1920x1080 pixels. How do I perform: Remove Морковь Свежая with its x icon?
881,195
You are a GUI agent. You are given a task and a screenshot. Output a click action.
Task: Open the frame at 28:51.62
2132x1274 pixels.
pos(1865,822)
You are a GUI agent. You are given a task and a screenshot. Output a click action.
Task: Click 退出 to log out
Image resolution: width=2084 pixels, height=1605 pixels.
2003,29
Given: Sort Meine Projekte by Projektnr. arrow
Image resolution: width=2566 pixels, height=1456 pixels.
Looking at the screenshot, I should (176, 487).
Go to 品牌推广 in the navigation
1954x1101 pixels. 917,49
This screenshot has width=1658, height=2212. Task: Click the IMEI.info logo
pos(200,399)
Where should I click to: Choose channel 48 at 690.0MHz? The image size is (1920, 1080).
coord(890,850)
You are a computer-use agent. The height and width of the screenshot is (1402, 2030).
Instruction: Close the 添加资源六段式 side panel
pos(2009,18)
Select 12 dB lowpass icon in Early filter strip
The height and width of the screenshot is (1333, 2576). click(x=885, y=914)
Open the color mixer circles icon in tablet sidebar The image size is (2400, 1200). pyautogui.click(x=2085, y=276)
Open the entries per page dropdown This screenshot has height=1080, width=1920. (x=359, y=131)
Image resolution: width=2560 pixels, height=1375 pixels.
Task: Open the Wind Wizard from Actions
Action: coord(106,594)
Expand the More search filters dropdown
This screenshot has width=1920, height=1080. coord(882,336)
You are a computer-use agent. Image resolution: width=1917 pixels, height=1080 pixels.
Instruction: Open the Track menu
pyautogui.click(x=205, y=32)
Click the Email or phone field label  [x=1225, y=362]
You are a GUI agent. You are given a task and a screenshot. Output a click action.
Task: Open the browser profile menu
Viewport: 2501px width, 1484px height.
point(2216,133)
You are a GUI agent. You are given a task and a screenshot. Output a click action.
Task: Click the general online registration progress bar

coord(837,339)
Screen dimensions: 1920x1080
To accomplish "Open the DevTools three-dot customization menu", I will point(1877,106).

#### Exercise:
Once you have identified the lines above that contain "computer", copy each of them.

#### Exercise result:
You are a computer-use agent. The height and width of the screenshot is (1402, 2030).
You are a computer-use agent. Image resolution: width=1917 pixels, height=1080 pixels.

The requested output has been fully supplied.